Gumtree customer information accessed in data breach

Friday, 29 April, 2016 In Featured News, GDPR Strategies

 

Online classifieds site Gumtree Australia has been hacked, with some account holders receiving an email alert informing them of the breach Friday afternoon.

In the email sent to a number of users, Gumtree admits that attackers had infiltrated its system last weekend.

“We are writing to let you know that some of your Gumtree account information was compromised in a security attack last weekend,” Gumtree said in the email. “The attackers accessed your email address.”

In a statement released Friday afternoon, Gumtree confirmed that in addition to email addresses, contact names and phone numbers were also accessed.

“The contact name and phone numbers of the affected Gumtree users were also accessed; however in those instances, the details were already made public on the site by the users themselves when they posted an ad,” Gumtree said in a statement.

Gumtree said that it does not store payment information on its site, which it said means no payment information has been compromised.

Although it confirmed email addresses and account names have been accessed, Gumtree maintained that account passwords have not been obtained by hackers.

Despite taking almost a week to tell account holders, the e-marketplace said it has resolved the situation.

“The incident was resolved within minutes of discovery and was an isolated event, only impacting some Gumtree Australia accounts,” the company said.

“Safety and security of our community remains our number one priority and we continue to educate our users about staying safe online and identifying potential scams or phishing attempts from fraudulent parties.”

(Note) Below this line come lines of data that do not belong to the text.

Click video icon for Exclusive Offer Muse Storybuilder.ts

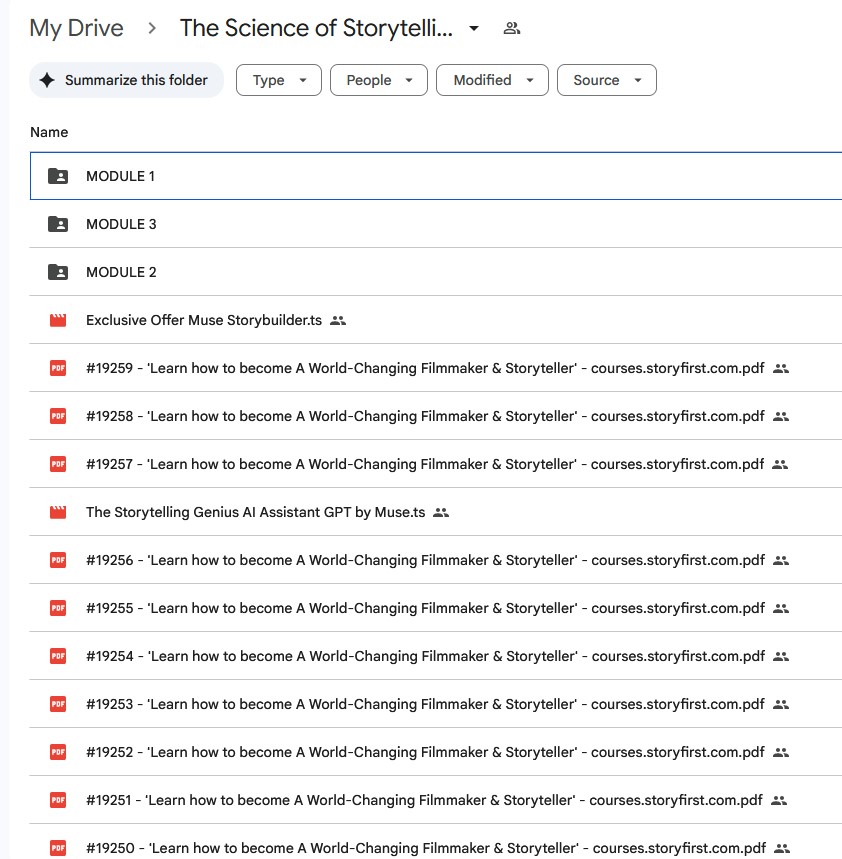(58, 320)
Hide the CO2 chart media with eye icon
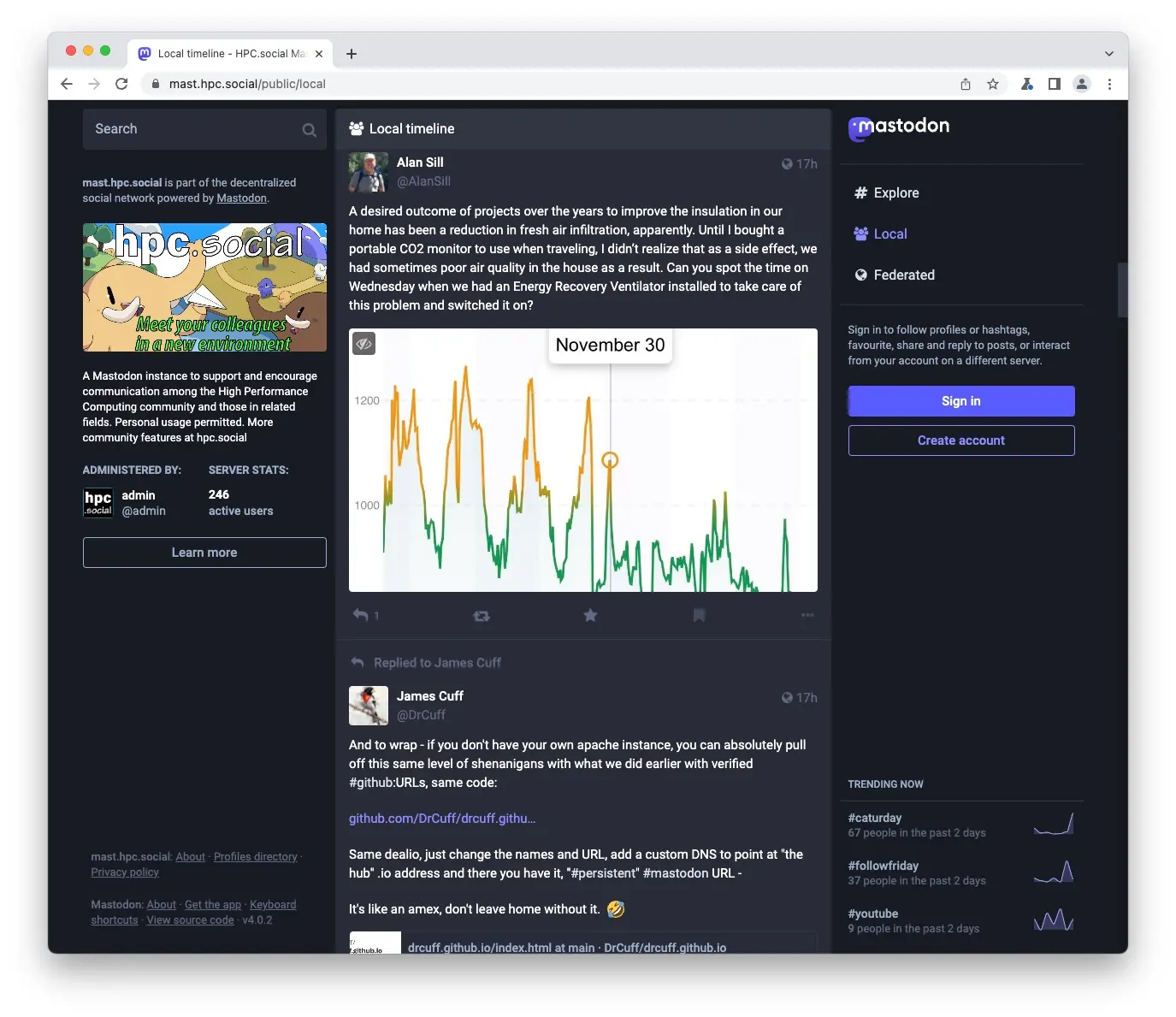 tap(364, 344)
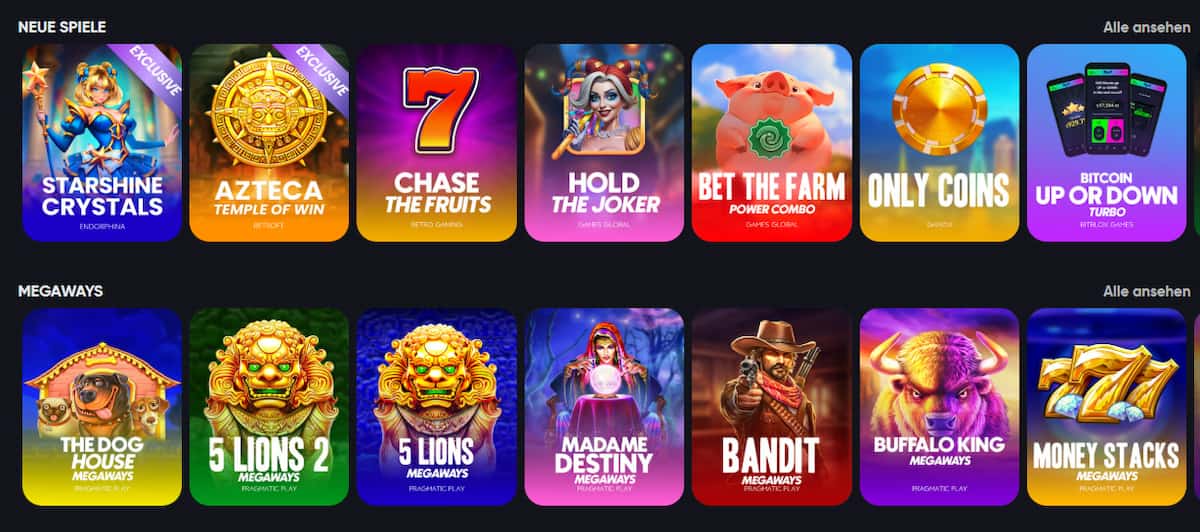Play Madame Destiny Megaways
This screenshot has width=1200, height=532.
point(604,407)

Gumtree also said it has since taken extra steps to protect user information, confirming it has notified privacy regulators and the Australian Federal Police, in addition to affected users.

Australian department store David Jones revealed in October that customer details were stolen as a result of its website being hacked on September 25, 2015.

The retail giant said no customer credit card information, financial information, or passwords were stolen, as it does not store any credit card information or financial information on its website, but said the customer details that were stolen were names, email addresses, order details, and mailing addresses.

The breach came a day after Australian discount homewares chain Kmart revealed it had also experienced a breach. The Wesfarmers-owned company said no customer credit card or other payment details had been compromised; however, customer’s names, email addresses, home addresses, telephone numbers, and product purchase details had been accessed in the “external privacy breach” that occurred in early September.

In November, TAFE Queensland also experienced a breach that saw the personal details of thousands of the state’s TAFE students exposed.

Shadow Attorney-General Mark Dreyfus told ZDNet last week that should the opposition party win the upcoming federal election, it would move to get the stalled data breach-notification laws passed.

Australia is currently without data breach-notification laws, despite the Joint Parliamentary Committee on Intelligence and Security recommending in February 2015 that Australia have such laws in placebefore the end of 2015, prior to the implementation phase of the data-retention laws that Labor voted to introduce.